• [Work to complete]: What is needed here is an exact copy of every entry.

• [Excerpted data]:

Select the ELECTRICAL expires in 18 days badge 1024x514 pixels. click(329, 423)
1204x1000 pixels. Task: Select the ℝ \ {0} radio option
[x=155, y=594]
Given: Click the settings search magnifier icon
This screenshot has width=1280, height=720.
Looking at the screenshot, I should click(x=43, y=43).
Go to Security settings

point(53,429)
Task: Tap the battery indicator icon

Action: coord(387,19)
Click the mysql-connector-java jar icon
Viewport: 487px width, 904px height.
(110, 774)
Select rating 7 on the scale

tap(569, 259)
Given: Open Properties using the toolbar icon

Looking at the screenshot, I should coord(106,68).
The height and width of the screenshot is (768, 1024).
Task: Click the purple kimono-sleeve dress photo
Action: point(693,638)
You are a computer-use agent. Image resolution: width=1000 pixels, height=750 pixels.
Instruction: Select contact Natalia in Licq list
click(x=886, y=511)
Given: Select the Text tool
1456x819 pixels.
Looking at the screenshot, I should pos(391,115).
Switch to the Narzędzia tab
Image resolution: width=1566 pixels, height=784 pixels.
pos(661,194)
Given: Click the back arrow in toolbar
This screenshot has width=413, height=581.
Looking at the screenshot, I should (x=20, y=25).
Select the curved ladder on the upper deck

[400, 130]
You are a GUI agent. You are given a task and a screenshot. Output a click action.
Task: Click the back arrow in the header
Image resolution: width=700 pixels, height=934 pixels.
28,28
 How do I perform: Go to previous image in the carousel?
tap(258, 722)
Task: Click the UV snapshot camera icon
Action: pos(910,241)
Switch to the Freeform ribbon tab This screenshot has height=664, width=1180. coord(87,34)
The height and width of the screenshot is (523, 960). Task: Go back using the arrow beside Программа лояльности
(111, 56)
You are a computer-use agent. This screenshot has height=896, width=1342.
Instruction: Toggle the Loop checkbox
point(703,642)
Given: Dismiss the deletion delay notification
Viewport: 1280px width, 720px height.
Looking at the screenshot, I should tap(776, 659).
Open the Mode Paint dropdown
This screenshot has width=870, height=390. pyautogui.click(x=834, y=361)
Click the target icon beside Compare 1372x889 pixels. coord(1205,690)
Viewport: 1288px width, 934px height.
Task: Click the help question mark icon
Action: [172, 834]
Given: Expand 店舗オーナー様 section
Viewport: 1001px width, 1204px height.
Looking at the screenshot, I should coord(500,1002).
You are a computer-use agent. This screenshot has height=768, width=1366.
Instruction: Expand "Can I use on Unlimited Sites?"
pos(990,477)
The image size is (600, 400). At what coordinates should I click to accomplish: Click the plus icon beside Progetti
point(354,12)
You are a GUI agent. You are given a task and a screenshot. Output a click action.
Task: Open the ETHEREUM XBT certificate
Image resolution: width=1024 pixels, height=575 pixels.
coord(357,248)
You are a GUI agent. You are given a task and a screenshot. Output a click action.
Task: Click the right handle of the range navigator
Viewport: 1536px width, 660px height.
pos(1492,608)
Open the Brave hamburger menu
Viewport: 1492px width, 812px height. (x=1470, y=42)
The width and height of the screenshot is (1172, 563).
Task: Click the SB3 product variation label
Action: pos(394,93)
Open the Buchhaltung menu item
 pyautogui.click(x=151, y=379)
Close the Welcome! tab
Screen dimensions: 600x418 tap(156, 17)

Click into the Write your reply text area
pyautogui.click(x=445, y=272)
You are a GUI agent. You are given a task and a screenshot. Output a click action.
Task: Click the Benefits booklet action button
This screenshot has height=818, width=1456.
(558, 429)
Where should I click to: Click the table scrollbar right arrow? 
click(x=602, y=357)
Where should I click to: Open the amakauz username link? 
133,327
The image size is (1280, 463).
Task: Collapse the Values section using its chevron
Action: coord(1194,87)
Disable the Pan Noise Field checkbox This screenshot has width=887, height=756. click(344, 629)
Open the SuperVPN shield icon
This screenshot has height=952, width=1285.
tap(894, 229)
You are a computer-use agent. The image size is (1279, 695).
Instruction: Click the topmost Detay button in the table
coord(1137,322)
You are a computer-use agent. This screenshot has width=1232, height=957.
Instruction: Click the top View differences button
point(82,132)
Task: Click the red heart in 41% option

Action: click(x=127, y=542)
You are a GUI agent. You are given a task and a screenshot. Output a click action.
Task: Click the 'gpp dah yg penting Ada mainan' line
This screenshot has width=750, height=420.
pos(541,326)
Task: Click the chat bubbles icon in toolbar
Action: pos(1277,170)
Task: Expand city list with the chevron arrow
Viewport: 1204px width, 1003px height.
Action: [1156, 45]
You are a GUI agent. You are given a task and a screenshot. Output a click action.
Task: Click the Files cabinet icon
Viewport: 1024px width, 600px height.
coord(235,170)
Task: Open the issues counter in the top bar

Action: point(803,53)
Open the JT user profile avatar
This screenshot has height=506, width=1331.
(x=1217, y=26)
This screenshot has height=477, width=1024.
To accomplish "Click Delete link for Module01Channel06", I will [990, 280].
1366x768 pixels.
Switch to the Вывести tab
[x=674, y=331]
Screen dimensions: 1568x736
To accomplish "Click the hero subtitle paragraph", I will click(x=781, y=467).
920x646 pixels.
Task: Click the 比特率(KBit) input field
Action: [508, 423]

• [Solved exercise]:
Select the ELECTRICAL expires in 18 days badge 1024x514 pixels. click(329, 423)
1204x1000 pixels. Task: Select the ℝ \ {0} radio option
[x=155, y=594]
Given: Click the settings search magnifier icon
This screenshot has width=1280, height=720.
Looking at the screenshot, I should click(x=43, y=43).
Go to Security settings

point(53,429)
Task: Tap the battery indicator icon

Action: coord(387,19)
Click the mysql-connector-java jar icon
Viewport: 487px width, 904px height.
(110, 774)
Select rating 7 on the scale

tap(569, 259)
Given: Open Properties using the toolbar icon

Looking at the screenshot, I should coord(106,68).
The height and width of the screenshot is (768, 1024).
Task: Click the purple kimono-sleeve dress photo
Action: point(693,638)
You are a computer-use agent. Image resolution: width=1000 pixels, height=750 pixels.
Instruction: Select contact Natalia in Licq list
click(x=886, y=511)
Given: Select the Text tool
1456x819 pixels.
Looking at the screenshot, I should pos(391,115).
Switch to the Narzędzia tab
Image resolution: width=1566 pixels, height=784 pixels.
pos(661,194)
Given: Click the back arrow in toolbar
This screenshot has width=413, height=581.
Looking at the screenshot, I should (x=20, y=25).
Select the curved ladder on the upper deck

[400, 130]
You are a GUI agent. You are given a task and a screenshot. Output a click action.
Task: Click the back arrow in the header
Image resolution: width=700 pixels, height=934 pixels.
28,28
 How do I perform: Go to previous image in the carousel?
tap(258, 722)
Task: Click the UV snapshot camera icon
Action: pos(910,241)
Switch to the Freeform ribbon tab This screenshot has height=664, width=1180. coord(87,34)
The height and width of the screenshot is (523, 960). Task: Go back using the arrow beside Программа лояльности
(111, 56)
You are a computer-use agent. This screenshot has height=896, width=1342.
Instruction: Toggle the Loop checkbox
point(703,642)
Given: Dismiss the deletion delay notification
Viewport: 1280px width, 720px height.
Looking at the screenshot, I should tap(776, 659).
Open the Mode Paint dropdown
This screenshot has width=870, height=390. pyautogui.click(x=834, y=361)
Click the target icon beside Compare 1372x889 pixels. coord(1205,690)
Viewport: 1288px width, 934px height.
Task: Click the help question mark icon
Action: [172, 834]
Given: Expand 店舗オーナー様 section
Viewport: 1001px width, 1204px height.
Looking at the screenshot, I should coord(500,1002).
You are a computer-use agent. This screenshot has height=768, width=1366.
Instruction: Expand "Can I use on Unlimited Sites?"
pos(990,477)
The image size is (600, 400). At what coordinates should I click to accomplish: Click the plus icon beside Progetti
point(354,12)
You are a GUI agent. You are given a task and a screenshot. Output a click action.
Task: Open the ETHEREUM XBT certificate
Image resolution: width=1024 pixels, height=575 pixels.
coord(357,248)
You are a GUI agent. You are given a task and a screenshot. Output a click action.
Task: Click the right handle of the range navigator
Viewport: 1536px width, 660px height.
pos(1492,608)
Open the Brave hamburger menu
Viewport: 1492px width, 812px height. (x=1470, y=42)
The width and height of the screenshot is (1172, 563).
Task: Click the SB3 product variation label
Action: pos(394,93)
Open the Buchhaltung menu item
 pyautogui.click(x=151, y=379)
Close the Welcome! tab
Screen dimensions: 600x418 tap(156, 17)

Click into the Write your reply text area
pyautogui.click(x=445, y=272)
You are a GUI agent. You are given a task and a screenshot. Output a click action.
Task: Click the Benefits booklet action button
This screenshot has height=818, width=1456.
(558, 429)
Where should I click to: Click the table scrollbar right arrow? 
click(x=602, y=357)
Where should I click to: Open the amakauz username link? 
133,327
The image size is (1280, 463).
Task: Collapse the Values section using its chevron
Action: coord(1194,87)
Disable the Pan Noise Field checkbox This screenshot has width=887, height=756. click(344, 629)
Open the SuperVPN shield icon
This screenshot has height=952, width=1285.
tap(894, 229)
You are a computer-use agent. The image size is (1279, 695).
Instruction: Click the topmost Detay button in the table
coord(1137,322)
You are a computer-use agent. This screenshot has width=1232, height=957.
Instruction: Click the top View differences button
point(82,132)
Task: Click the red heart in 41% option

Action: click(x=127, y=542)
You are a GUI agent. You are given a task and a screenshot. Output a click action.
Task: Click the 'gpp dah yg penting Ada mainan' line
This screenshot has width=750, height=420.
pos(541,326)
Task: Click the chat bubbles icon in toolbar
Action: pos(1277,170)
Task: Expand city list with the chevron arrow
Viewport: 1204px width, 1003px height.
Action: [1156, 45]
You are a GUI agent. You are given a task and a screenshot. Output a click action.
Task: Click the Files cabinet icon
Viewport: 1024px width, 600px height.
coord(235,170)
Task: Open the issues counter in the top bar

Action: point(803,53)
Open the JT user profile avatar
This screenshot has height=506, width=1331.
(x=1217, y=26)
This screenshot has height=477, width=1024.
To accomplish "Click Delete link for Module01Channel06", I will [990, 280].
1366x768 pixels.
Switch to the Вывести tab
[x=674, y=331]
Screen dimensions: 1568x736
To accomplish "Click the hero subtitle paragraph", I will click(x=781, y=467).
920x646 pixels.
Task: Click the 比特率(KBit) input field
Action: [508, 423]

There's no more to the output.